GIVEN PASSAGE.
□ □ □ □

OCTOBER 26, 2012 - Georgetown University, through its Reflective Engagement Initiative, convened a daylong event at the U.S. Department of Labor to explore the relationship between frontline hospital worker safety and patient safety.
Representatives from academe, the federal government, hospitals, unions, and patient safety organizations participated in the Oct. 25 event.
Co-sponsors included the Johns Hopkins Bloomberg School of Public Health, the University of Illinois at Chicago School of Public Health, the Service Employees International Union, the Occupational Safety and Health Administration, the National Institute for Occupational Safety and Health, and the Agency for Healthcare Research and Quality, in collaboration with the Veterans' Health Administration Office of Public Health and The Joint Commission.
“Previous work conducted to explore the relationship between worker safety and patient safety has primarily focused on nurses and physicians,” said event organizer Rosemary K. Sokas, MD, MOH, chair of the Department of Human Science at the School of Nursing & Health Studies and principal investigator of the Reflective Engagement Initiative grant. “Research has demonstrated that safety climate and nurses’ working conditions predict both patient injuries and nurse injuries, supporting the premise that these may be linked outcomes.”
However, less attention has been paid to other members of the health care team, such as environmental service workers, nursing assistants, and ward clerks, she said.
Over 80 Participants
Over 80 participants – including frontline workers, patient representatives, hospital administrators, researchers, and policy leaders – explored whether engaging frontline health care workers in developing, implementing, and evaluating interventions to improve the safety climate may improve patient and worker outcomes.
David Michaels, PhD, MPH, assistant secretary of labor for occupational safety and health, kicked off the event with a morning welcome address.
The day featured four panel discussions that looked at worker, patient, and provider perspectives; a summary of current information on worker safety and patient safety; participatory approaches to building skills and career tracks among frontline workers; and policy implications.
Seven break-out discussion groups addressed questions ranging from research gaps to data gathering to preventing slips, trips, and falls.
Kerry Eaton, RN, MS, senior vice president and COO for Sacred Heart Health Care System in Pensacola, Fla., delivered a concluding presentation, highlighting the importance of leadership development of every member of the health care team.
The discussion evolved to a clear understanding that all workers contribute to patient well-being and are part of the health care team, respect is a critical factor in work and in care delivery, and effective communication provides safety for reporting errors without fear of retaliation, Sokas said.
Jason Ormsby, PhD, MBA, MHSA, assistant professor of health systems administration at NHS, moderated the panel on policy implications.
“The nexus between worker safety and patient safety is still undefined, and this unique session provided incredible ideas and opportunities for synergy, collaboration and innovation,” he said.
Daniel J. Merenstein, MD, associate professor of family medicine and human science at Georgetown, co-led one of the discussion groups on creating a research agenda. Picking up on a theme developed earlier in the workshop, one recommendation focused on creating a “person safety” agenda to include both patients and workers. In addition, Avram Mack, MD, associate professor of psychiatry, facilitated a session on workplace violence.
“The fusion of social justice, excellence, and contemplation in action energized workshop participants,” Sokas said. “We now need to move forward in that spirit and identify the next steps for change.”

□ □ □ □

ACTIONS TO TAKE.
A – Copy the article on the safety workshop word for word, from "Jason Ormsby, PhD, MBA, MHSA, assistant" up to and including "on workplace violence.".
B – Answer these questions using the article on the safety workshop:
(i) On what date was the daylong event held?
(ii) How many break-out discussion groups met during the day?
(iii) Who moderated the panel on policy implications?
The content that comes next is separate material, unconnected to the article on the safety workshop.

(Stored items)
□ □ □ □

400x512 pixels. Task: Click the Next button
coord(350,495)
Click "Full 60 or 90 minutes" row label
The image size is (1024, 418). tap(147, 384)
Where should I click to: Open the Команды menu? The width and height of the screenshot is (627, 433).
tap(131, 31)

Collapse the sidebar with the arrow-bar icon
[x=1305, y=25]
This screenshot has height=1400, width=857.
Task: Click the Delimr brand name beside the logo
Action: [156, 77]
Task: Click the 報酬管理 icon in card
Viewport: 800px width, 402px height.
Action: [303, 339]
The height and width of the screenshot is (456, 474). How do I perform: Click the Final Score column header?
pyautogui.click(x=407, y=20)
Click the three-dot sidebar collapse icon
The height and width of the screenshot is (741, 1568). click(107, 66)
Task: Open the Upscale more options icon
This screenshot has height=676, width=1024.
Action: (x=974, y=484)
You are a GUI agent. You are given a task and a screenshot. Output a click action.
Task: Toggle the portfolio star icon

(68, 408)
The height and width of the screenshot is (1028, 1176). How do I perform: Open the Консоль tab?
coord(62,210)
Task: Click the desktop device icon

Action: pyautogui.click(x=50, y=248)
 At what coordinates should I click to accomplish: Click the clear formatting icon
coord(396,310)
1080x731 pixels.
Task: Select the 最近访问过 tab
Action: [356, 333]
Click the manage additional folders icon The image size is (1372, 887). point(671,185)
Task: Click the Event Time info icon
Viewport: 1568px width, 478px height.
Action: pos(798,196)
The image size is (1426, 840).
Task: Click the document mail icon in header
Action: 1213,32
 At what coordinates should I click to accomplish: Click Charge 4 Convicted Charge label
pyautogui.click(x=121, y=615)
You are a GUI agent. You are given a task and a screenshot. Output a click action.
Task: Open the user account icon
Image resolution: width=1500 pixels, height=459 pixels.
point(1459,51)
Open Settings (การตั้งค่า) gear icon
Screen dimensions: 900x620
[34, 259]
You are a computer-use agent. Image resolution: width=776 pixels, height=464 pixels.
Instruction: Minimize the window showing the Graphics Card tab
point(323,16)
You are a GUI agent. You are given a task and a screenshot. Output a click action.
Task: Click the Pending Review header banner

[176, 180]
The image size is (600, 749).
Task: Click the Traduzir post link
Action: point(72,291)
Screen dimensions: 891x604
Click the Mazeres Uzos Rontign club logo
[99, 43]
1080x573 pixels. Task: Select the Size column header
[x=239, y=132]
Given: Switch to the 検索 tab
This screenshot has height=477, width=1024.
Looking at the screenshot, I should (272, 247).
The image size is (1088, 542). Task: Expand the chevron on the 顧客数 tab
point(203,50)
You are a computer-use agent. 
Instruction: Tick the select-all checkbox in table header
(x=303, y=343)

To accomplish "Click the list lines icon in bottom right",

□ □ □ □

ANSWERS PER TASK.
A –
Jason Ormsby, PhD, MBA, MHSA, assistant professor of health systems administration at NHS, moderated the panel on policy implications.
“The nexus between worker safety and patient safety is still undefined, and this unique session provided incredible ideas and opportunities for synergy, collaboration and innovation,” he said.
Daniel J. Merenstein, MD, associate professor of family medicine and human science at Georgetown, co-led one of the discussion groups on creating a research agenda. Picking up on a theme developed earlier in the workshop, one recommendation focused on creating a “person safety” agenda to include both patients and workers. In addition, Avram Mack, MD, associate professor of psychiatry, facilitated a session on workplace violence.

B –
(i) October 25 (Oct. 25)
(ii) Seven
(iii) Jason Ormsby, PhD, MBA, MHSA